問:六祖が「風が動くのでもなく、幡が動くのでもなく、心が動くのだ」と言った公案において、この「心が動く」という心は、どの識を指しているのでしょうか。
答:もし第七識が動かなければ、風幡の境界は心中に現れません。意根が風幡に縁取らなければ、眼識と意識による風幡の了別も生じません。したがって第七識は動くものと言えます。了別性があり、知覚があり、知覚の結果があるからこそ、動きという結果が生じるのです。
内面の風幡の動きは、第七識の心外にある本質境に由来します。外界の風幡も刹那刹那に生滅しており、如来蔵は絶えず風幡の影像を勝義根に伝達しています。つまり如来蔵は不断に風幡を生じ顕現させており、常に動いて顕現し続けているのです。しかしこの動きは仮の相であり、如来蔵自体は決してこれによって心を動かすことはなく、一切の念を起こすこともありません。この観点から、如来蔵は「動いても動かない」と言えるのです。

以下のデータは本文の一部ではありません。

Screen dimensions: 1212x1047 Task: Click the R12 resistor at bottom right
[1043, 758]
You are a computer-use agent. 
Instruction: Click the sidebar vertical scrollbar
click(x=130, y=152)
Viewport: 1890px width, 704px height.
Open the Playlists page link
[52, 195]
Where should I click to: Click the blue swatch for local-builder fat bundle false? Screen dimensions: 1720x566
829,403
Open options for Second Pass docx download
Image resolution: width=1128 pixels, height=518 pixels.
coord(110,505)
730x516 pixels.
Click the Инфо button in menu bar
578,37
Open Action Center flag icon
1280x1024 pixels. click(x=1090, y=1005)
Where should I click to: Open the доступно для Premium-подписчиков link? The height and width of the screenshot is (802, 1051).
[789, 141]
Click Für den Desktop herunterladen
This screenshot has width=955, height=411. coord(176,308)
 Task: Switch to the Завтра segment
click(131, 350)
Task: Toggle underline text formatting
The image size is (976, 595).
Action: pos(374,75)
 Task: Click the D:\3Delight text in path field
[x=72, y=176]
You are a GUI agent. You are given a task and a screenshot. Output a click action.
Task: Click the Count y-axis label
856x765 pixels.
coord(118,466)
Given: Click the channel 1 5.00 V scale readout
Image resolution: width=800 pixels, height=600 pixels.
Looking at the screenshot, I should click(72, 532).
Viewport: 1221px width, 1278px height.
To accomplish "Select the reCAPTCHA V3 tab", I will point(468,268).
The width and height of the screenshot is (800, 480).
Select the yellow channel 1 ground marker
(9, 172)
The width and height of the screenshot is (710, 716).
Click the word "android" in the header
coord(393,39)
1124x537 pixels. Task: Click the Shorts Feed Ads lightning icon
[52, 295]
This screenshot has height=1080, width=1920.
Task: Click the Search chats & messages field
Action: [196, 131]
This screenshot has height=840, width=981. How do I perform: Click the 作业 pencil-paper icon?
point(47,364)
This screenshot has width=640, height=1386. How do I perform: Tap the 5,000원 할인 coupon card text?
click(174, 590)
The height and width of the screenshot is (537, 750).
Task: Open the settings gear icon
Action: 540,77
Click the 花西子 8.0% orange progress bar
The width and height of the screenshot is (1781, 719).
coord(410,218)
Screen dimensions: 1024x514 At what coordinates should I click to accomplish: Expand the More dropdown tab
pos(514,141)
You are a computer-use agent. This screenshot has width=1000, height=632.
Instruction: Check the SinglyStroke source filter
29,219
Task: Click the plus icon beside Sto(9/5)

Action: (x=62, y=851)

外界の風幡も実は動いてはいません。風幡は物質であり、生滅法だからです。四大の種子が刹那刹那に四大の微粒子を放出し、風幡は刹那刹那に生滅変化しています。全ての物質色法には自体的な性質がなく、故に物は自ら動かず、如来蔵によって相似の動きの相が現れるのです。本質的に言えば、一切法の出現はやはり如来蔵の動きの結果です。しかし如来蔵は形も相もなく、動きもまた動かざるものであり、どこを探してもその動く相を見出すことはできません。
意根が動くために、如来蔵はこれに随って意根の求める法を現じざるを得ず、如来蔵の有為性・動性が顕現します。如来蔵は永遠に無我無私であり、全心全霊をかけて意根に奉仕し、衆生に奉仕するのです。